INSTRUCTIONS TO FOLLOW:
List each line below that contains the word "Toggle", copied in full.

------ RECORDS FOR PROCESSING

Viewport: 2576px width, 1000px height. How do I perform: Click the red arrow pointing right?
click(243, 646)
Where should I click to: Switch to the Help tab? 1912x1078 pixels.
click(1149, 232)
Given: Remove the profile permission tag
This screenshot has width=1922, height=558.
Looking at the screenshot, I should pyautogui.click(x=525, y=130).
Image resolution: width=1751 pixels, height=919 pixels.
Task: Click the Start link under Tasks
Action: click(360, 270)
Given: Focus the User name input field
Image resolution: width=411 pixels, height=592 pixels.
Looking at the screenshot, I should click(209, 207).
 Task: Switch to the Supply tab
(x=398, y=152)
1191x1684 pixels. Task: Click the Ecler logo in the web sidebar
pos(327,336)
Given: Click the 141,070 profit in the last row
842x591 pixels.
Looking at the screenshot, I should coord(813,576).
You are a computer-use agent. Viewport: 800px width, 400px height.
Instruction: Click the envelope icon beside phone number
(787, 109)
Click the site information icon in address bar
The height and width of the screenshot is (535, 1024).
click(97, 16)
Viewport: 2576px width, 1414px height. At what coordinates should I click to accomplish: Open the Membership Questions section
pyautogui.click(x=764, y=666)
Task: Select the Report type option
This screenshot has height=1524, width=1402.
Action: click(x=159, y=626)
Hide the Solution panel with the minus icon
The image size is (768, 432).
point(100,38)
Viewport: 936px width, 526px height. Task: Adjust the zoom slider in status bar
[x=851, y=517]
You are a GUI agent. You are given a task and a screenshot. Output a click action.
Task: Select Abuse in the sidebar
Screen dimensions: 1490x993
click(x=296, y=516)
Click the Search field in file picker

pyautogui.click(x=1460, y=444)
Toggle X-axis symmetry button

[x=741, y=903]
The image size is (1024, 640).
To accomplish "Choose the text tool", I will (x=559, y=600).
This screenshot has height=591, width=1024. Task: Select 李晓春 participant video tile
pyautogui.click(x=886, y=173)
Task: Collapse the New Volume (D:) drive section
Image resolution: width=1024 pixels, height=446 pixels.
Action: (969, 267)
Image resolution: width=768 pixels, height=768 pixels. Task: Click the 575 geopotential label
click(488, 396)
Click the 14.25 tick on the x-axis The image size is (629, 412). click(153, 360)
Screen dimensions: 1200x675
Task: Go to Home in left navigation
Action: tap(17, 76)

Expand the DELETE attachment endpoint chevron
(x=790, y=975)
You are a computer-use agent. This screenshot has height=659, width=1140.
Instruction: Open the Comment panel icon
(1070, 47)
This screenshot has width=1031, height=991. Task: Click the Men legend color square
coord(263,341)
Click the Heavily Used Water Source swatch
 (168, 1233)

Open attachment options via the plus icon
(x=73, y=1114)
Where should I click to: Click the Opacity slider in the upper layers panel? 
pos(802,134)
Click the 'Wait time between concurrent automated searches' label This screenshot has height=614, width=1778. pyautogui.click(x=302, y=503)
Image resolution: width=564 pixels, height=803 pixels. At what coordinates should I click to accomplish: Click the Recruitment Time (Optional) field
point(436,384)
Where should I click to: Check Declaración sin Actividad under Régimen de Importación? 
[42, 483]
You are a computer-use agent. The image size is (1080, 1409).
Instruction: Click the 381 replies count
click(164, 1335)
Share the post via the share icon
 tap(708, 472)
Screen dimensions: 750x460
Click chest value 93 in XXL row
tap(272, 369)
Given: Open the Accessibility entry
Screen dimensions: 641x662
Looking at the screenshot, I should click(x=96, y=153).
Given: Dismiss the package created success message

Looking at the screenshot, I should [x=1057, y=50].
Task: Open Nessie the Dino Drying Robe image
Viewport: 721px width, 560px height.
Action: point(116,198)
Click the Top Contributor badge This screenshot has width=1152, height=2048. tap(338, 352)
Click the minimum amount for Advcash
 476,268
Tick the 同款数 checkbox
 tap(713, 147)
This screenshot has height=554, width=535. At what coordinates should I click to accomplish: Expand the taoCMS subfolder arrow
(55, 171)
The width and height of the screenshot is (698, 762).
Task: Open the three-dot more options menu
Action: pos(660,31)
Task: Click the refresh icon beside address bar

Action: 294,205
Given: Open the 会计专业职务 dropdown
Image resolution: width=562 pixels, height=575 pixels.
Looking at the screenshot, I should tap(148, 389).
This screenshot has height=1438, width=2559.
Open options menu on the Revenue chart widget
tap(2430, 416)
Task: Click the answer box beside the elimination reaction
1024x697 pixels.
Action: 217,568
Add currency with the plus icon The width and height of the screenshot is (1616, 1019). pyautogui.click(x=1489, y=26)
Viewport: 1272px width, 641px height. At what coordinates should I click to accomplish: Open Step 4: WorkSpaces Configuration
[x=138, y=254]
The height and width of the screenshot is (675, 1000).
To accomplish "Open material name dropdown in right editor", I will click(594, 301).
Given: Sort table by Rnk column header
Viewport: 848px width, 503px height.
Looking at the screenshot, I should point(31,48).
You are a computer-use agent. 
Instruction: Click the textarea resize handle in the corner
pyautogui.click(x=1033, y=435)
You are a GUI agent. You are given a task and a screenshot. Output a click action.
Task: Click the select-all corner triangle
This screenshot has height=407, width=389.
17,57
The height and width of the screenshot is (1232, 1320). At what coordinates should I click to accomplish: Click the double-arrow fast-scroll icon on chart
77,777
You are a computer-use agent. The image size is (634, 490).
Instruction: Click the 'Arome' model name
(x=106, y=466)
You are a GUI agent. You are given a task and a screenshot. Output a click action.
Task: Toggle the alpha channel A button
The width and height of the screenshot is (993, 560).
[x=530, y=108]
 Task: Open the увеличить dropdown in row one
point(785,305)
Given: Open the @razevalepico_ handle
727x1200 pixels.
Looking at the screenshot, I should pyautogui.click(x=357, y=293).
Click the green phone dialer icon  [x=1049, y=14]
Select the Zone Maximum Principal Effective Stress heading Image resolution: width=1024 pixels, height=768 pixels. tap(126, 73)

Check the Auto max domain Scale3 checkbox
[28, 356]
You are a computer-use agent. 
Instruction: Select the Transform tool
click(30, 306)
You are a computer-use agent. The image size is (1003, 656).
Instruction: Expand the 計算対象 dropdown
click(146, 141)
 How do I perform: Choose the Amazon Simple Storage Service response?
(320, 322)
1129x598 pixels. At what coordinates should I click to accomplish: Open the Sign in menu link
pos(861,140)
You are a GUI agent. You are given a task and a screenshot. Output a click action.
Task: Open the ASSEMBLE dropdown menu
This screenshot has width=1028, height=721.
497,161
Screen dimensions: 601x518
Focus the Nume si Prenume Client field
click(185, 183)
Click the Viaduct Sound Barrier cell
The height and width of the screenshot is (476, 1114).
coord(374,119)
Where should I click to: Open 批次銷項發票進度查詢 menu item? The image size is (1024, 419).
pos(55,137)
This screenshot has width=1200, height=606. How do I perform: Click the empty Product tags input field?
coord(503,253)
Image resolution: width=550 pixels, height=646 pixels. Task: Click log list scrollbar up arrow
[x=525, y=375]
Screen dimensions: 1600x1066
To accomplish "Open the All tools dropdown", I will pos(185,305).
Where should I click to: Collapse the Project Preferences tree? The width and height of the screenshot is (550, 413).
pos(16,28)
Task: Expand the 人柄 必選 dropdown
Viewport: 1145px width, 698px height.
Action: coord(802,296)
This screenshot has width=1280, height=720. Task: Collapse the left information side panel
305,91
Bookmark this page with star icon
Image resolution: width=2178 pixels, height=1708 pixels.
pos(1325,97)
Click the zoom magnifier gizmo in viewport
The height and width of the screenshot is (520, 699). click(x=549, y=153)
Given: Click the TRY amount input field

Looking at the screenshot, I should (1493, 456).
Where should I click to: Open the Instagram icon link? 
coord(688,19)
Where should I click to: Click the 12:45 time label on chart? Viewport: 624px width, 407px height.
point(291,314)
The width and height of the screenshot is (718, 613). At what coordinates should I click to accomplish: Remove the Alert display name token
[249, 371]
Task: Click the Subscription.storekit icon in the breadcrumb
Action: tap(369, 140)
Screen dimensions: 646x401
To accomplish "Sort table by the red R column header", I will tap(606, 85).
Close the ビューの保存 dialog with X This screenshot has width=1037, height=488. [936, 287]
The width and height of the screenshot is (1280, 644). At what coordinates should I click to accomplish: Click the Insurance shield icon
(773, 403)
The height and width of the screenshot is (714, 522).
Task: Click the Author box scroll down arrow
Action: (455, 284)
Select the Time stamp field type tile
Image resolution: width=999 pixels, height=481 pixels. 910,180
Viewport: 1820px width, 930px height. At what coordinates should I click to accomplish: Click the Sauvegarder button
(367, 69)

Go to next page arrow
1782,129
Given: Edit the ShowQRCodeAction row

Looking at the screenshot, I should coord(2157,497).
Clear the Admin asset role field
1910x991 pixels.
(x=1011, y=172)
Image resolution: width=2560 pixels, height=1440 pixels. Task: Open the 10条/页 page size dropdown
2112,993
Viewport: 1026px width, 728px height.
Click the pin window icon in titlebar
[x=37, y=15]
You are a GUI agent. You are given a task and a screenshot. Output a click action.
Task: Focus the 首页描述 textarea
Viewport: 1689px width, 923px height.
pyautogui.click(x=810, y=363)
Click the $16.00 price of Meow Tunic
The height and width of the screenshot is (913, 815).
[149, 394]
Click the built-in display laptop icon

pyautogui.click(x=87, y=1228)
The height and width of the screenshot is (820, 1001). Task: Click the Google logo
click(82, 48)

------------

WRITTEN REPLY:
Toggle X-axis symmetry button
Task: Toggle the alpha channel A button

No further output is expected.